The previous studies in a series of 8-methoxy-1,3-dimethyl-2,6-dioxo-purin-7-yl derivatives revealed their analgesic properties. We extended the study with these compounds in aim to assess their impact on inflammatory process. For this purpose we used: the zymosan-induced peritonitis and the carrageenan induced edema model. Furthermore, the antioxidant activity of the investigated compounds by the FRAP assay was determined. For the most active derivatives from evaluated series their influence on plasma TNF-α level was also tested in vivo. All investigated purine-2,6-dione derivatives 1-11 decreased neutrophils count and inhibited intensity of early vascular permeability. Furthermore, all evaluated compounds reduced the volume of edema caused by subcutaneous injection of carrageenan.

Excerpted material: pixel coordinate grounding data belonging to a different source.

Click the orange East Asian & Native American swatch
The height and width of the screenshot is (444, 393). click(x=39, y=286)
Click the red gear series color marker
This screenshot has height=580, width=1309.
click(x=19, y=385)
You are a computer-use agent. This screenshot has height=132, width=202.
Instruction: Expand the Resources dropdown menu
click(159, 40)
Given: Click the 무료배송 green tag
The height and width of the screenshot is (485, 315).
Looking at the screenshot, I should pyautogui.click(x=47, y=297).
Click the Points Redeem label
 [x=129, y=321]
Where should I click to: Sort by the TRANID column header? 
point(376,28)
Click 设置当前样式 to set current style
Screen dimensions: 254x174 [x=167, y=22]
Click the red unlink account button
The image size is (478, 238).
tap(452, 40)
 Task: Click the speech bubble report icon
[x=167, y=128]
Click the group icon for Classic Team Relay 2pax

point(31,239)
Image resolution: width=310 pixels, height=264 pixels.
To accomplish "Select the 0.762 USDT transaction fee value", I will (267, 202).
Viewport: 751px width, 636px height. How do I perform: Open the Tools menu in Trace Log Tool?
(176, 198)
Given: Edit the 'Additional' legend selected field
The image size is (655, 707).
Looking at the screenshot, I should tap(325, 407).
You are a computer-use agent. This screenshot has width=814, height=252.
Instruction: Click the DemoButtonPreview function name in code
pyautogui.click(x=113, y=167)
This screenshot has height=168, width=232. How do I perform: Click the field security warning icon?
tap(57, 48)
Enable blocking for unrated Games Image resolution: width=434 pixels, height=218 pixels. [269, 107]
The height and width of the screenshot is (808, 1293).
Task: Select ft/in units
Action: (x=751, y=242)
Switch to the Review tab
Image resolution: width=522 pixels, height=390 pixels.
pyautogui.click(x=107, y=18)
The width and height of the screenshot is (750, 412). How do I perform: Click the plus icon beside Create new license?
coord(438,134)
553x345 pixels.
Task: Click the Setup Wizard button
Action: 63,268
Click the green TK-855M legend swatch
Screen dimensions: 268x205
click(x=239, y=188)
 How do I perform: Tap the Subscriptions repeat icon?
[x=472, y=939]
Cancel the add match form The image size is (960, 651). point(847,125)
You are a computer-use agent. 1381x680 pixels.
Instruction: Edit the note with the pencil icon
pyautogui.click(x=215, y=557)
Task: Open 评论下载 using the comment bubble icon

Derivatives 1 (with ester moiety), 3 and 4 (with carboxylic group) showed the highest activity in the zymosan-induced peritonitis. In addition, a significant inhibition of plasma TNF-α level in rats with endotoxemia was observed following intraperitoneal administration of these compounds. In turn, compounds 6 and 8-11 containing amide moiety showed the greatest anti-inflammatory (antiedematous) effect in the carrageenan-induced paw edema model. All compounds did not show significant antioxidant properties. The present studies revealed that the presented purine-2,6-dione derivatives exhibit a significant anti-inflammatory activity and this effect may result from their ability to lower TNF-α level.